Of course, we invest this liquidity in order to reduce the opportunity cost that we've got due to this liquidity level. This takes me to a very important part of the conversation, and that is investment. Of course, out of this position of strengths or balance sheet strengths, we can confidently continue to invest into our strategic priorities. You can see the split of the CapEx over the next couple of years: product, customer experience, digital, Technik, and cargo. Of course, by far largest part goes into aircraft. The delivery delays of the past years, so this backlog is also a CapEx backlog. Of course now turns, and it results into a gross CapEx peak over the next two years, of course assuming current delivery schedules that we've got. Over the next two years alone, we expect to receive about 100 new aircraft.

Let me stress, while gross CapEx peaks, we actively manage our net CapEx to ensure an adequate free cash flow. And this takes me naturally to the topic of fleet financing. In the past, outright ownership of most of our aircraft was a key principle, and we continue to believe that high ownership is an important principle to keep. However, it is equally time to evolve our strategy towards more leasing to make greater use of the strategic benefits of leasing. And these are obviously a higher degree of flexibility when it comes to managing capacity, be it upwards or downwards. Of course, you don't do that overnight. You do that in the usual cycles of six years or 12 years for a narrow body and wide body. And of course, improved capital efficiency as lease costs are below our cost of capital.

So tapping a little bit into the differential in cost of capital between an airline and a lessor. And of course, finally, proactively managing our net CapEx in a prudent way, balancing the peak CapEx that we've got with clear cash flow targets. Therewith, we remain committed to owning the majority of our fleet, but we target round about one-third into leasing with a degree of strategic flexibility. Let me tie it up coming to cash flow, cash flow guidance for our target period. As I've said before, we target more than EUR 2.5 billion per annum in the target period of free cash flow. And I'd like to just stress one point because you may have the question, that's great. It's a couple of years out. What's going to happen in the near term, 2026, 2027?

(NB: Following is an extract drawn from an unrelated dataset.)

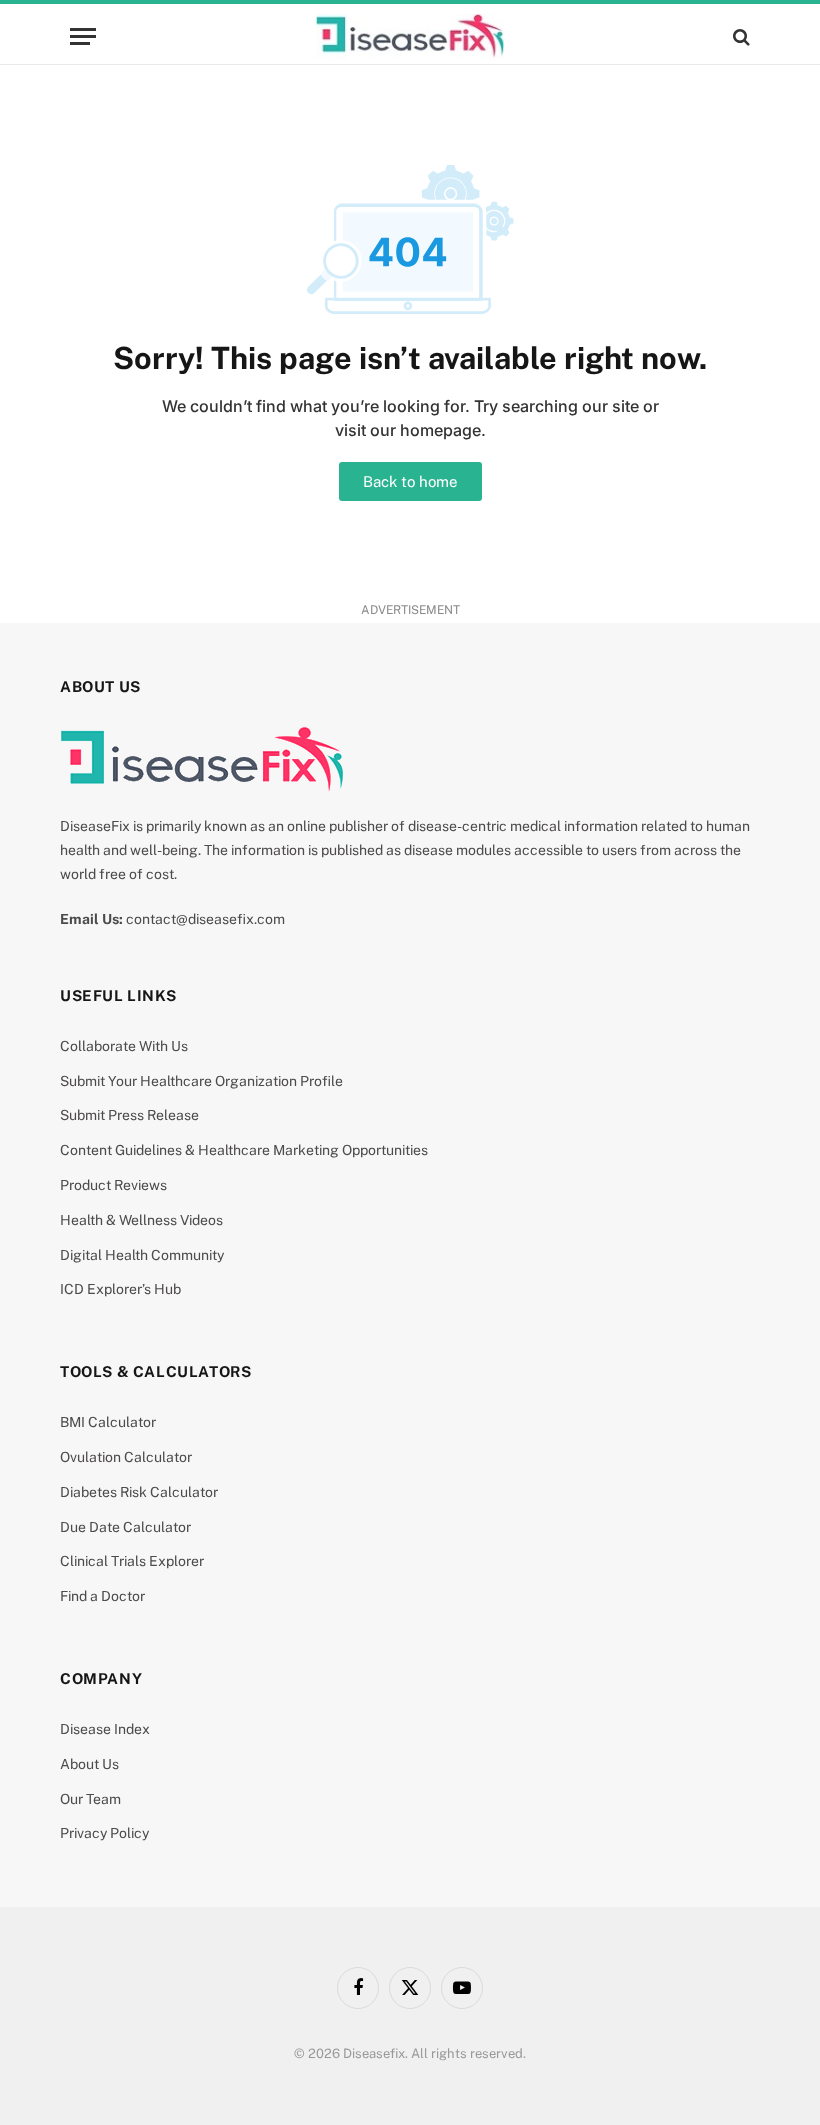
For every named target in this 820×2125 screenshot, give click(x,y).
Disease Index (105, 1729)
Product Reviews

Of course, while we are not talking about 2026 guidance, we'll do that next year when we speak about our results on 2025. Let me just tell you that, of course, throughout the investment period, we still target a decent free cash flow level, which should be about on or about 2023, 2024 levels. Dividend. So a consistent and reliable annual payout to let our shareholders participate in the dividend is a fundamental principle to us. And that has been the strategy for many years. And you can see the track record of paying a dividend here on the chart. And this is also why we retain our dividend policy of 20%-40% of net income for the time being. And clearly, reaching our profitability targets means also a positive evolution in terms of net income and ultimately dividend distributed.

And that takes me to my very last slide, which is all about free cash flow to equity. So, ladies and gentlemen, let me wrap up and summarize. We've taken you throughout the day through the strategy, the most important initiatives and equally the proof points. And let me reiterate, I do believe with everything that we've shown you today, I believe we are at a turning point where improving margins translates into improved operating cash flow. And I would expect it to double in the target time horizon. And as I said, it's all about attractive and sustainable returns to our shareholders. But for that, we need to continue to invest, which is the CapEx piece of it.

And what's a top priority for myself is that this happens, this investment happens in a disciplined way, ensuring that we get the maximum return out of the capital that we do invest. And as a result, almost like a logical consequence, and this is why I love this chart on the right hand so much, as a logical consequence, if we get this right, our free cash flow to equity is growing at a faster pace than operating cash flow, ultimately targeting to triple in the target horizon. And with that, I am finishing off. Thank you very much.